How do you price the credibility of a law firm that has direct access to justices at the Constitutional or Supreme Court?

Or let’s be more specific: what is the worth of Dorian Matlija’s personal contact in Strasbourg, who once got the European Court to freeze a media ruling in record time for Lapsi.al? Is that worth €1? Or €1 million?

How can a tax inspector assess the value of that? What do they know of such markets?

Let’s push it further. Imagine a strategic consultant from Albania flying to Zug, Switzerland. There, he is hosted in a villa or even a castle by his personal friend—a financial dynasty heir—joined by two trusted aides. The Albanian consultant requests access to connect a local businessman with:

– construction markets in Germany and Spain;

– energy opportunities in South Africa;

– and the inner circles of global fiduciary firms that manage the dynasty’s empire.

What’s the price of access to this kind of power?

A flight ticket to Switzerland with hotel and meals?

Seriously?

How on earth could a local tax inspector—or a district prosecutor—value that?

These people likely don’t even know such markets exist. They’re not trained to read those layers.

Because in these domains, the consultant sets his own value. He may tell the businessman:

“I want 50% of everything you earn through this new venture.”

Or he might say 20%. Or 7%. Or charge a hefty monthly fee.

There is no spreadsheet that can measure access to someone’s drawing room—especially when that someone doesn’t even receive Prime Minister Edi Rama in his house, only in his office.

These are the invisible economies of Western business logic, completely alien to Albania, where even hydrocarbon contracts are analyzed through the brain of a tax auditor who in February investigates Bankers, and by July is chasing dairy cans without receipts.

 

Chapter 2 – Who is Loni, really?

Around 2014, then-Energy Minister Damian Gjiknuri summoned two or three of his trusted people, handpicked for a mission directly authorized by Prime Minister Edi Rama.

“We want to know how much Bankers is really skimming. The Prime Minister wants the real figure, so we know where we stand,” Gjiknuri told them.

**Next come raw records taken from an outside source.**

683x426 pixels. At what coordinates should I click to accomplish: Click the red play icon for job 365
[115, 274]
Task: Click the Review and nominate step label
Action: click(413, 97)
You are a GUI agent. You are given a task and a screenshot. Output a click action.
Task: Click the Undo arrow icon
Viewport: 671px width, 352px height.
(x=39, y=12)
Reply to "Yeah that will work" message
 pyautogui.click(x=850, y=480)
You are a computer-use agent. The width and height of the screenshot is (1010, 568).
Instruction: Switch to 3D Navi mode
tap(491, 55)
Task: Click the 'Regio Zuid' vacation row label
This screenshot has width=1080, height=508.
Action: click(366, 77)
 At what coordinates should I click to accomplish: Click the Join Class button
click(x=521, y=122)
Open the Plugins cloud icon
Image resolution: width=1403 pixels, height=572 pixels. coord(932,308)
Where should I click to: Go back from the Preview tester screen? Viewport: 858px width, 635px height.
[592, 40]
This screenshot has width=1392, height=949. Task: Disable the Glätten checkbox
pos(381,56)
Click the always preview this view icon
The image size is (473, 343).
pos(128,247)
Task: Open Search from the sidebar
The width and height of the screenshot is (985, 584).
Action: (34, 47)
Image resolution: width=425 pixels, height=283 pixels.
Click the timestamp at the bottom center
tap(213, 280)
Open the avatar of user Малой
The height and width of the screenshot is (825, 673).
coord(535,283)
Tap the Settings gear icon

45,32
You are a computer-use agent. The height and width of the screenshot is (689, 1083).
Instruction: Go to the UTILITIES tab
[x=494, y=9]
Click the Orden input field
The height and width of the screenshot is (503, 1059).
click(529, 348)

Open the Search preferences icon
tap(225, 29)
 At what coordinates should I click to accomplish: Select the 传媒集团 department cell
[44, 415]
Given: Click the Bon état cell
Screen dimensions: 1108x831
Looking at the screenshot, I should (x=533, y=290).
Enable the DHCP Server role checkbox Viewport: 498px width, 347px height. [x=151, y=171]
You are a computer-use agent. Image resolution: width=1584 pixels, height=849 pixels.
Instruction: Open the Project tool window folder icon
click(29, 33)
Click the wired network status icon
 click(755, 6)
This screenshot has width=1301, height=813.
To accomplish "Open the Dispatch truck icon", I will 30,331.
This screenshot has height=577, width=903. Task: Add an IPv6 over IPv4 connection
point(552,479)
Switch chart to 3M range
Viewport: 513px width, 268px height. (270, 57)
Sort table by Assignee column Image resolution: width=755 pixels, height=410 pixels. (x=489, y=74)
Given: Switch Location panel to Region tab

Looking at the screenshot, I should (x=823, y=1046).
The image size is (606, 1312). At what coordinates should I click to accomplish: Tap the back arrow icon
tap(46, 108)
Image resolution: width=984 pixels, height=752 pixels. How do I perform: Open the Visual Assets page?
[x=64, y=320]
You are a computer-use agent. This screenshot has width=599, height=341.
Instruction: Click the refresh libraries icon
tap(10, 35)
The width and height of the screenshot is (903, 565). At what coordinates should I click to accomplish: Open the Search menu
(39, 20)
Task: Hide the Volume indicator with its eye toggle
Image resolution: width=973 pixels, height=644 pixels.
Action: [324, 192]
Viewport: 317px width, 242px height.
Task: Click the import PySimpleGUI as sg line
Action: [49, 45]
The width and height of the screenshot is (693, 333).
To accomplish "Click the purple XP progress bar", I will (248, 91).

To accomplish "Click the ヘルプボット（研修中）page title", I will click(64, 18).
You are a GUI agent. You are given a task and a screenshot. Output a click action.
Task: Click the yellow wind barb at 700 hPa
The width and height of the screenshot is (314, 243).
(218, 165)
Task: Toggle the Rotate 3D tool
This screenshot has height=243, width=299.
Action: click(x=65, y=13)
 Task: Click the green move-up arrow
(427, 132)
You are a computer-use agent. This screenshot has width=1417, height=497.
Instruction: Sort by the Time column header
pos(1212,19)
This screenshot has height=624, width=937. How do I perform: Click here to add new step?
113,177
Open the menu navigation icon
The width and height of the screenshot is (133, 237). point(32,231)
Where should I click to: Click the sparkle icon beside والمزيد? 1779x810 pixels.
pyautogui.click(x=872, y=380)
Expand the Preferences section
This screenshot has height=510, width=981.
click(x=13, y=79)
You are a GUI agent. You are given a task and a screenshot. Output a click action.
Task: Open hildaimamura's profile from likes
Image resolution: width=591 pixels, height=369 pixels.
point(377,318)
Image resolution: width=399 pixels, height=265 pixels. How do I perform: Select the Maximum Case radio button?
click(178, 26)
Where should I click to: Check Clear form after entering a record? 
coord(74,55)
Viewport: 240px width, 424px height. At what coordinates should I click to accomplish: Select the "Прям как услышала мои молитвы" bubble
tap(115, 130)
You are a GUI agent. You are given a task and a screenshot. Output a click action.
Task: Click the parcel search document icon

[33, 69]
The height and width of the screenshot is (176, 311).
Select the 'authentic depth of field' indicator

The specialists began work, and after several weeks they produced a confidential, informal report for Gjiknuri and Rama. Their conclusion: Bankers Petroleum was under-reporting by €54 million per year, rounded to €50 million, calculated retroactively from 2010. Earlier years had more ambiguous data due to inconsistent development plans.

When Leonidha Çobo learned of this estimate, he sent Gjiknuri a message:

“2010–2014 are five fiscal years. I agree to sign the contract now and pay €250 million immediately.”

Gjiknuri was thrilled. He went to Rama with the news, expecting praise. Instead, the Prime Minister looked him in the eye and replied bluntly:

“No.”

No one can definitively explain the Prime Minister’s sudden rejection, but the evidence suggests that several other things began happening immediately afterward.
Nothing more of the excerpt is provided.